[Start of Records shown]

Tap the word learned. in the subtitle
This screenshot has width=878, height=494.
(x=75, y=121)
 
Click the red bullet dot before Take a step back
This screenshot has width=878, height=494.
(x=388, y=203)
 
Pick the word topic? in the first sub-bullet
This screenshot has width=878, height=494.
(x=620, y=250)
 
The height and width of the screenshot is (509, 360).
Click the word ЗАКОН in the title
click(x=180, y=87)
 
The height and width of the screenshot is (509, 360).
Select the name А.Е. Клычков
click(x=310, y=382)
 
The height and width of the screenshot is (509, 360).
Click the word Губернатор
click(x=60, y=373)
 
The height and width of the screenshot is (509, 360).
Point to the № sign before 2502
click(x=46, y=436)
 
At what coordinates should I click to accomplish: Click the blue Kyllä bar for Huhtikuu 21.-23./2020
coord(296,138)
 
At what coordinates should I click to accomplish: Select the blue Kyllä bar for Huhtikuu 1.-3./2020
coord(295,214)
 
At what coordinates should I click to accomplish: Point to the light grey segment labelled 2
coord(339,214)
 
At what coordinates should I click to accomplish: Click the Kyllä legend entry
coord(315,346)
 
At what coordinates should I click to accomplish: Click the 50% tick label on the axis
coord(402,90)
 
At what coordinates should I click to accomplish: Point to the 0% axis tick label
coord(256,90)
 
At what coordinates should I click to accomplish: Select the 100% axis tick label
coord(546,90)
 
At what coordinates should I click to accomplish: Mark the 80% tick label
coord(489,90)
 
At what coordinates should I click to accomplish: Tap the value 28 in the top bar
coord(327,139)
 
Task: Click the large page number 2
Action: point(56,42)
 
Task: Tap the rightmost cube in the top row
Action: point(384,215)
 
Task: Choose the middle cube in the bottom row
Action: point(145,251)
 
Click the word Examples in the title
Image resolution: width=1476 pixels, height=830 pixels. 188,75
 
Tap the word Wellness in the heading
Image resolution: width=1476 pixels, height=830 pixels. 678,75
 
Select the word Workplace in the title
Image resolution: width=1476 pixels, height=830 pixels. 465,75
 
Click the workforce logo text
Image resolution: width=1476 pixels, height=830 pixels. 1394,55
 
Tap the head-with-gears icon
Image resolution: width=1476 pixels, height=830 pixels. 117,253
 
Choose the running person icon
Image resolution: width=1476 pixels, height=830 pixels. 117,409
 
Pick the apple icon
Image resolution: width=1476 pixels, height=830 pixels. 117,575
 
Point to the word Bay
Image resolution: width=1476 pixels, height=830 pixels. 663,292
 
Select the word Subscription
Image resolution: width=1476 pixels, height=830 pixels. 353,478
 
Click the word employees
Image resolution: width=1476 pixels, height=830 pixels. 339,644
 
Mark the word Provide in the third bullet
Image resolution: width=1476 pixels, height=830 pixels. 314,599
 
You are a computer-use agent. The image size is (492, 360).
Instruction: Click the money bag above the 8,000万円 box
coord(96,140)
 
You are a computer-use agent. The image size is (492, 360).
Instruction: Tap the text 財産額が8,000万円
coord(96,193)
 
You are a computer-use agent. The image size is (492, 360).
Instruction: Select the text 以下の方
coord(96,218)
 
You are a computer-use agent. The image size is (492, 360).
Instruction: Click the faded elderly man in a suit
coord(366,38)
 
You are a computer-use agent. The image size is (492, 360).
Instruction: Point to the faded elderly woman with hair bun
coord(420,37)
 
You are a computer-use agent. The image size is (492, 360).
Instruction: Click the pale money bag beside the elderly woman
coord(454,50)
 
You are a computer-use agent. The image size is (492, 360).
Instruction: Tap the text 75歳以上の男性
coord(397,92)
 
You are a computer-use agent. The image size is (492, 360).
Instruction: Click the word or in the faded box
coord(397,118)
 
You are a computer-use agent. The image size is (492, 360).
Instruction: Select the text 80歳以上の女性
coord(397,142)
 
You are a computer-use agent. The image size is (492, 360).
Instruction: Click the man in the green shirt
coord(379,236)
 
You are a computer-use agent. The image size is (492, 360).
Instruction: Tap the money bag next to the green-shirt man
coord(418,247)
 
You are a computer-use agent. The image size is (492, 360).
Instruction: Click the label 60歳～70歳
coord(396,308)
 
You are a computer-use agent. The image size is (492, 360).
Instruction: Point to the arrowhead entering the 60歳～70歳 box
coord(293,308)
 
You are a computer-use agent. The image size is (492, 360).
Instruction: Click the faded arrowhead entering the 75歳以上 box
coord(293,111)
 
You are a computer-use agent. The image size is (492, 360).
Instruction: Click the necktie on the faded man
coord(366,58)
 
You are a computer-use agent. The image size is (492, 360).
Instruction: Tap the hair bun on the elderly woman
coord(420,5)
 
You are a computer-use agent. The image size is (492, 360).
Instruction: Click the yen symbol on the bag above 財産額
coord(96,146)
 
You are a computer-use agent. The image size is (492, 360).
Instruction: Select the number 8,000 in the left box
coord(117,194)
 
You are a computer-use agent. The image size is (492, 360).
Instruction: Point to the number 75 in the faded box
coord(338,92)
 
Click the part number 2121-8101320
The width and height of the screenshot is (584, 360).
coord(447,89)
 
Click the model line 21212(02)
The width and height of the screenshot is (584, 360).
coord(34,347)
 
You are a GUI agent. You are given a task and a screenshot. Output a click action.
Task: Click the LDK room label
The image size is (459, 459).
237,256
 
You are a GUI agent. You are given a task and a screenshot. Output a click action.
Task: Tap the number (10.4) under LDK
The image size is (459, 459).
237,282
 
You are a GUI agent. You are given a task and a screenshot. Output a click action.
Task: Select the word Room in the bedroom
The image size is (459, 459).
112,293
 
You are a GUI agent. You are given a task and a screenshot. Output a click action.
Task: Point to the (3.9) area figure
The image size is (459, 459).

[End of Records shown]

▶ [What is needed]: Reproduce every entry above line for line, with no change to any wording, number, or symbol.

▶ [Exercise solution]:
Tap the word learned. in the subtitle
This screenshot has width=878, height=494.
(x=75, y=121)
 
Click the red bullet dot before Take a step back
This screenshot has width=878, height=494.
(x=388, y=203)
 
Pick the word topic? in the first sub-bullet
This screenshot has width=878, height=494.
(x=620, y=250)
 
The height and width of the screenshot is (509, 360).
Click the word ЗАКОН in the title
click(x=180, y=87)
 
The height and width of the screenshot is (509, 360).
Select the name А.Е. Клычков
click(x=310, y=382)
 
The height and width of the screenshot is (509, 360).
Click the word Губернатор
click(x=60, y=373)
 
The height and width of the screenshot is (509, 360).
Point to the № sign before 2502
click(x=46, y=436)
 
At what coordinates should I click to accomplish: Click the blue Kyllä bar for Huhtikuu 21.-23./2020
coord(296,138)
 
At what coordinates should I click to accomplish: Select the blue Kyllä bar for Huhtikuu 1.-3./2020
coord(295,214)
 
At what coordinates should I click to accomplish: Point to the light grey segment labelled 2
coord(339,214)
 
At what coordinates should I click to accomplish: Click the Kyllä legend entry
coord(315,346)
 
At what coordinates should I click to accomplish: Click the 50% tick label on the axis
coord(402,90)
 
At what coordinates should I click to accomplish: Point to the 0% axis tick label
coord(256,90)
 
At what coordinates should I click to accomplish: Select the 100% axis tick label
coord(546,90)
 
At what coordinates should I click to accomplish: Mark the 80% tick label
coord(489,90)
 
At what coordinates should I click to accomplish: Tap the value 28 in the top bar
coord(327,139)
 
Task: Click the large page number 2
Action: point(56,42)
 
Task: Tap the rightmost cube in the top row
Action: point(384,215)
 
Task: Choose the middle cube in the bottom row
Action: point(145,251)
 
Click the word Examples in the title
Image resolution: width=1476 pixels, height=830 pixels. 188,75
 
Tap the word Wellness in the heading
Image resolution: width=1476 pixels, height=830 pixels. 678,75
 
Select the word Workplace in the title
Image resolution: width=1476 pixels, height=830 pixels. 465,75
 
Click the workforce logo text
Image resolution: width=1476 pixels, height=830 pixels. 1394,55
 
Tap the head-with-gears icon
Image resolution: width=1476 pixels, height=830 pixels. 117,253
 
Choose the running person icon
Image resolution: width=1476 pixels, height=830 pixels. 117,409
 
Pick the apple icon
Image resolution: width=1476 pixels, height=830 pixels. 117,575
 
Point to the word Bay
Image resolution: width=1476 pixels, height=830 pixels. 663,292
 
Select the word Subscription
Image resolution: width=1476 pixels, height=830 pixels. 353,478
 
Click the word employees
Image resolution: width=1476 pixels, height=830 pixels. 339,644
 
Mark the word Provide in the third bullet
Image resolution: width=1476 pixels, height=830 pixels. 314,599
 
You are a computer-use agent. The image size is (492, 360).
Instruction: Click the money bag above the 8,000万円 box
coord(96,140)
 
You are a computer-use agent. The image size is (492, 360).
Instruction: Tap the text 財産額が8,000万円
coord(96,193)
 
You are a computer-use agent. The image size is (492, 360).
Instruction: Select the text 以下の方
coord(96,218)
 
You are a computer-use agent. The image size is (492, 360).
Instruction: Click the faded elderly man in a suit
coord(366,38)
 
You are a computer-use agent. The image size is (492, 360).
Instruction: Point to the faded elderly woman with hair bun
coord(420,37)
 
You are a computer-use agent. The image size is (492, 360).
Instruction: Click the pale money bag beside the elderly woman
coord(454,50)
 
You are a computer-use agent. The image size is (492, 360).
Instruction: Tap the text 75歳以上の男性
coord(397,92)
 
You are a computer-use agent. The image size is (492, 360).
Instruction: Click the word or in the faded box
coord(397,118)
 
You are a computer-use agent. The image size is (492, 360).
Instruction: Select the text 80歳以上の女性
coord(397,142)
 
You are a computer-use agent. The image size is (492, 360).
Instruction: Click the man in the green shirt
coord(379,236)
 
You are a computer-use agent. The image size is (492, 360).
Instruction: Tap the money bag next to the green-shirt man
coord(418,247)
 
You are a computer-use agent. The image size is (492, 360).
Instruction: Click the label 60歳～70歳
coord(396,308)
 
You are a computer-use agent. The image size is (492, 360).
Instruction: Point to the arrowhead entering the 60歳～70歳 box
coord(293,308)
 
You are a computer-use agent. The image size is (492, 360).
Instruction: Click the faded arrowhead entering the 75歳以上 box
coord(293,111)
 
You are a computer-use agent. The image size is (492, 360).
Instruction: Click the necktie on the faded man
coord(366,58)
 
You are a computer-use agent. The image size is (492, 360).
Instruction: Tap the hair bun on the elderly woman
coord(420,5)
 
You are a computer-use agent. The image size is (492, 360).
Instruction: Click the yen symbol on the bag above 財産額
coord(96,146)
 
You are a computer-use agent. The image size is (492, 360).
Instruction: Select the number 8,000 in the left box
coord(117,194)
 
You are a computer-use agent. The image size is (492, 360).
Instruction: Point to the number 75 in the faded box
coord(338,92)
 
Click the part number 2121-8101320
The width and height of the screenshot is (584, 360).
coord(447,89)
 
Click the model line 21212(02)
The width and height of the screenshot is (584, 360).
coord(34,347)
 
You are a GUI agent. You are given a task and a screenshot. Output a click action.
Task: Click the LDK room label
The image size is (459, 459).
237,256
 
You are a GUI agent. You are given a task and a screenshot. Output a click action.
Task: Tap the number (10.4) under LDK
The image size is (459, 459).
237,282
 
You are a GUI agent. You are given a task and a screenshot. Output a click action.
Task: Select the word Room in the bedroom
The image size is (459, 459).
112,293
 
You are a GUI agent. You are given a task and a screenshot. Output a click action.
Task: Point to the (3.9) area figure
The image size is (459, 459).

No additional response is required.